The Atlanta Journal-Constitution
Man rescued at sea a suspect in grandfather’s slaying; mom now missing
BOSTON — A 22-year-old man rescued from a life raft after a fishing trip that left his mother missing and presumed dead had been a suspect in the still-unsolved 2013 slaying of his rich grandfather, adding to the multitude of questions about what happened at sea.
Nathan Carman was picked up by a freighter Sunday 100 miles off the Massachusetts coast after what he said was a week adrift that began when his 31-foot aluminum fishing boat inexplicably sank during a mother-and-son outing.
Coast Guard officials interviewed Carman, and police searched his home in Vermont as part of an investigation into the ill-fated trip. He has not been charged with anything.
In an interview Wednesday, he said he had “absolutely nothing” to do with his grandfather’s killing and did everything he could to find his mother, 54-year-old Linda Carman, of Middletown, Conn., as their boat went down. He said he blew a whistle and called out frantically for her for hours.
“I was yelling, ‘Mom!
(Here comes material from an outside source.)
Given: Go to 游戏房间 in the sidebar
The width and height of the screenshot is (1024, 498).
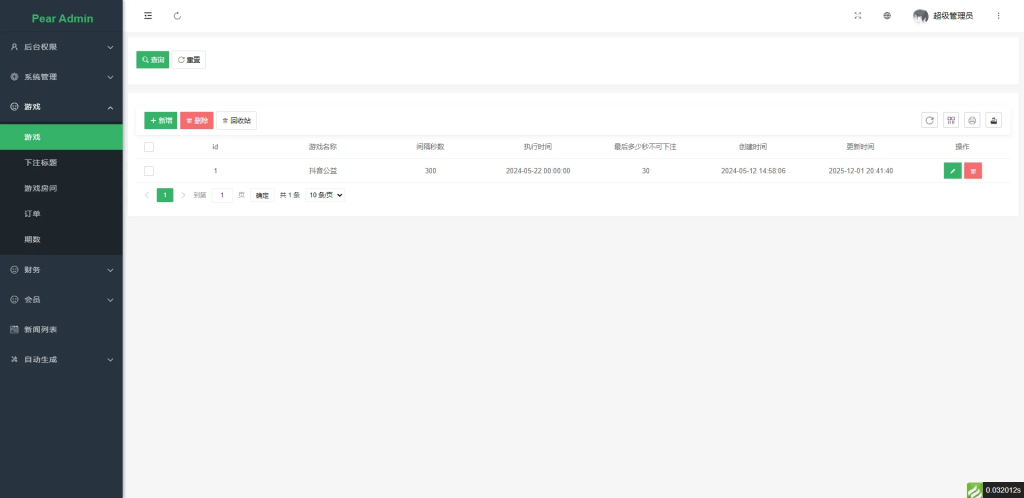Looking at the screenshot, I should click(41, 188).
Mom!’” Carman said, adding, “I loved my mother, and my mother loved me.”
According to court documents, Carman came under suspicion in the slaying three years ago of his maternal grandfather, 87-year-old John Chakalos, a wealthy real estate developer who was found shot to death in his Windsor, Conn., home.
A 2014 search warrant said Carman was the last person known to have seen Chakalos alive; that Carman had bought a rifle consistent with the one used in the crime; and that he discarded the computer hard drive and GPS unit he had used around the time of the shooting.
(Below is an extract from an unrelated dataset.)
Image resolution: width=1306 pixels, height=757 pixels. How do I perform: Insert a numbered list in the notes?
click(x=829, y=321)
Carman was never charged. According to court papers, police submitted an arrest warrant to a prosecutor, but it was returned unsigned with a request for more information.
In his will, Chakalos left an estate worth more than $42 million to his four adult daughters, including Carman’s mother. Windsor police said that the case is still open and Carman remains a “person of interest.”